The HDFS graduate program is founded on several core philosophical values. First, we encourage students to develop skills in identifying families’ strengths and to develop an appreciation of diversity in age, race and ethnicity, socio-economic status, gender, sexual orientation, learning styles, and abilities.
Second, we emphasize the importance of education and prevention in addition to intervention, with the recognition that stress, loss and change are normal aspects of life experiences. Thus, we provide students with accurate information on developmental characteristics and interpersonal interactions so that they can most effectively work with individuals and families to lessen problems that arise because of misinformation about what is considered “normal”. The program recognizes that the distinction between prevention and intervention is not always clear, and encourages students to develop skills that can bridge these areas.
Third, to better appreciate the complexity of individuals, the HDFS graduate program strives to foster in students an understanding of cognitive, biological, and socioemotional development and the interactions of these components across each stage of the lifespan. To better appreciate the complexity of families, the program strives to foster in students an awareness of the development of family systems, roles, and reciprocal interactions. We encourage students to look at families as more than just interpersonal interactions, and to address family resources that can contribute to stress or resilience during times of crisis or change.

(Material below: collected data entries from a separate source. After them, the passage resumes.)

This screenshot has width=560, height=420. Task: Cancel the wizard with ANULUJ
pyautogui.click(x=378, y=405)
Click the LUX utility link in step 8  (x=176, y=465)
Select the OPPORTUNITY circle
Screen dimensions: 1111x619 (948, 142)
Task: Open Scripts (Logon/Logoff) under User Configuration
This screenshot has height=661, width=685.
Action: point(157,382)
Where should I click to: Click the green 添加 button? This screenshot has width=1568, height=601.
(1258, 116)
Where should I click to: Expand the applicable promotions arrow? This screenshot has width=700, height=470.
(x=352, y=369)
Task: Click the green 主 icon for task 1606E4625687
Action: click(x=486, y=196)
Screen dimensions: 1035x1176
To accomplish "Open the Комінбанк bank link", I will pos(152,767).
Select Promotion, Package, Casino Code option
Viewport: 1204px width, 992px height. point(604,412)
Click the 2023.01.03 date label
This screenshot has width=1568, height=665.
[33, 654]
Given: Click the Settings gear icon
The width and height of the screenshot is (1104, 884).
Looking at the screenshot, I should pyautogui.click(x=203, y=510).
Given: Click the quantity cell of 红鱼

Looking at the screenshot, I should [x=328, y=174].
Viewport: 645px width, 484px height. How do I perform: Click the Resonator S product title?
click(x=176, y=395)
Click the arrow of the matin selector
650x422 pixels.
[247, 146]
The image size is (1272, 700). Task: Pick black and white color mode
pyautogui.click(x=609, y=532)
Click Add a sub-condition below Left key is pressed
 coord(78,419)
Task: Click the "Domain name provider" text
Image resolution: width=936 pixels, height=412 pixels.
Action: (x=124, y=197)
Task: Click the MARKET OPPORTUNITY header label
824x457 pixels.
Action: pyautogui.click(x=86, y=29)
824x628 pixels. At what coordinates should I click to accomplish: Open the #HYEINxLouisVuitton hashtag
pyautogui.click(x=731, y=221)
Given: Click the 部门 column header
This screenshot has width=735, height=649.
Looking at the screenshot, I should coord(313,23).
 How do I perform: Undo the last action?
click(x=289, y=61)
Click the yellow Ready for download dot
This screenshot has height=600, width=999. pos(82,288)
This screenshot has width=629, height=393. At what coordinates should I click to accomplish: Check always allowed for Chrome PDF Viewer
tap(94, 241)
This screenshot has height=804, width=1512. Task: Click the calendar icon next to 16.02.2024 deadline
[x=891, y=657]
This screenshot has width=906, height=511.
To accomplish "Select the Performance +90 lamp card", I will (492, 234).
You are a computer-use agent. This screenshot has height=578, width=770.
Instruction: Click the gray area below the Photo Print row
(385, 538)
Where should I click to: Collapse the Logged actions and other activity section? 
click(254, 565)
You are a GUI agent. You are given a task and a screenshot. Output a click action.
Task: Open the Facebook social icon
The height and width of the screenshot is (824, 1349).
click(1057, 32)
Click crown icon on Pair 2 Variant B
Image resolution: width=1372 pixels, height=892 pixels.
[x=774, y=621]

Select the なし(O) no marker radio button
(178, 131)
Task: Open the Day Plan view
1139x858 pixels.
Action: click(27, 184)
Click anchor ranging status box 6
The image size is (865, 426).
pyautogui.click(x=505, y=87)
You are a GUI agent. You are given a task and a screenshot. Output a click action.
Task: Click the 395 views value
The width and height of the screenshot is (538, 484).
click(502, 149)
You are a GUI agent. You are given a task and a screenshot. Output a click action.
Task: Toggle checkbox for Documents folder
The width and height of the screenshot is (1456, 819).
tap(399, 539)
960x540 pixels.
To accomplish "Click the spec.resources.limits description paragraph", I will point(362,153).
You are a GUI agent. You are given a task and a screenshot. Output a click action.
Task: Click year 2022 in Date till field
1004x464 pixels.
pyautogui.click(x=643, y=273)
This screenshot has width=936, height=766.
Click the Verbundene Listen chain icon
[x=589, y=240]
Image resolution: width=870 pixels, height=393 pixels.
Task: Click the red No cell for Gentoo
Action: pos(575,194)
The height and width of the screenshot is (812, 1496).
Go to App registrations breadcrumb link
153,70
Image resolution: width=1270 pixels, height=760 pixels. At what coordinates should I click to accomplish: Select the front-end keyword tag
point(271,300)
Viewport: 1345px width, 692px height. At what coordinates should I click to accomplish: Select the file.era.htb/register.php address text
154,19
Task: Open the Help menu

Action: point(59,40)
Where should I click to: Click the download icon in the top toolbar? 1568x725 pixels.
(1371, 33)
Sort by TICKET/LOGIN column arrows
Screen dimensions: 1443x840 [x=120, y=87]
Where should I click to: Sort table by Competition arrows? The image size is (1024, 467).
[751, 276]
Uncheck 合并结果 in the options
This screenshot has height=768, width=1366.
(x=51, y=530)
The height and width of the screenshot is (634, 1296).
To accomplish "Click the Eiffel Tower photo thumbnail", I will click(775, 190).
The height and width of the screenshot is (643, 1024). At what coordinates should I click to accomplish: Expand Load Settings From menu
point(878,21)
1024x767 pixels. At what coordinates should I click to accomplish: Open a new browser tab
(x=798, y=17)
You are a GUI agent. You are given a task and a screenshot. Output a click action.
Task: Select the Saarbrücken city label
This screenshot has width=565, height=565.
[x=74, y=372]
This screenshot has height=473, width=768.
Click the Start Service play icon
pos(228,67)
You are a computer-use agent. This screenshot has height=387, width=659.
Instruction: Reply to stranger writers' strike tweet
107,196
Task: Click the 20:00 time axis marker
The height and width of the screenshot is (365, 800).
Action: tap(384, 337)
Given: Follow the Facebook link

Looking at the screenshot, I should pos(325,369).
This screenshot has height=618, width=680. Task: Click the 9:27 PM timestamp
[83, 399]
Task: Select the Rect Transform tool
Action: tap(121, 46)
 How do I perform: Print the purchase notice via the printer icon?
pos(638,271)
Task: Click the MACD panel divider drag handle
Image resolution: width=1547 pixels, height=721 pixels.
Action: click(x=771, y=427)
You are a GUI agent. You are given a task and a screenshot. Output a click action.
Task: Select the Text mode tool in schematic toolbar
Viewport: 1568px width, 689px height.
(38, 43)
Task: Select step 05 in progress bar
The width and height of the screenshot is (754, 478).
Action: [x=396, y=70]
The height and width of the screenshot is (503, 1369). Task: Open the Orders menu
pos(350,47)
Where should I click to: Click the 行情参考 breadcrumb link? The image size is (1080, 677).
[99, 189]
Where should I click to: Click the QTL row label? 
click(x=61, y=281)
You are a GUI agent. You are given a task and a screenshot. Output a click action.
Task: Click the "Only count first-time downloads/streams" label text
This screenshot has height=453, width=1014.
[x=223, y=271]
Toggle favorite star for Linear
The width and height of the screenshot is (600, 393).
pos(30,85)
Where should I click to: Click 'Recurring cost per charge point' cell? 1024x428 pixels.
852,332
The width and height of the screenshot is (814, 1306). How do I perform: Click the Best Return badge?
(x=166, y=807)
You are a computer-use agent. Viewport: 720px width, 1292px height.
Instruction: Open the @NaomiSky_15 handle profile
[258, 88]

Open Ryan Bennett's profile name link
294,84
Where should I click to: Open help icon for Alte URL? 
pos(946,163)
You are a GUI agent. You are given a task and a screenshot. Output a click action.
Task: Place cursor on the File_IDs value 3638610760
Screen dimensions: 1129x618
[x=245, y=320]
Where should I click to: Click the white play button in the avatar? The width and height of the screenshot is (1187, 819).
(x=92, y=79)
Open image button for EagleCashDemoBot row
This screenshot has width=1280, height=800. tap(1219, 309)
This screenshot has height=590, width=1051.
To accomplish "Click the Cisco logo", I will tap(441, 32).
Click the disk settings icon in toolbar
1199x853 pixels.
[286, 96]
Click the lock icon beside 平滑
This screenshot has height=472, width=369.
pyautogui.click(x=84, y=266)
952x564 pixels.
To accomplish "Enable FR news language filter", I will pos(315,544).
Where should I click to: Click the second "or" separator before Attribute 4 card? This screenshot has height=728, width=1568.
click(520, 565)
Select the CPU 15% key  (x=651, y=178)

Fourth, consistent with an ecological perspective, the HDFS graduate program emphasizes the contexts within which individuals and families develop and function. As such, we believe that an understanding of these multiple contexts, including cultural and societal influences, is essential in any attempt to understand individuals and families.
Our goal is to provide graduates who are prepared for roles in professions requiring:
- Knowledge of biological, cognitive, and socio-emotional characteristics of humans across the lifespan;
- Knowledge of family systems and family interactions;
- Knowledge of effective communication for working with individuals and families;
- Assessment and improvement of resources needed by individuals, families, and their communities;
- The ability to provide education about individual development and family life;
- The ability to combine elements of education, prevention, and early intervention; and
- The ability to work in an intergenerational context and with diverse families.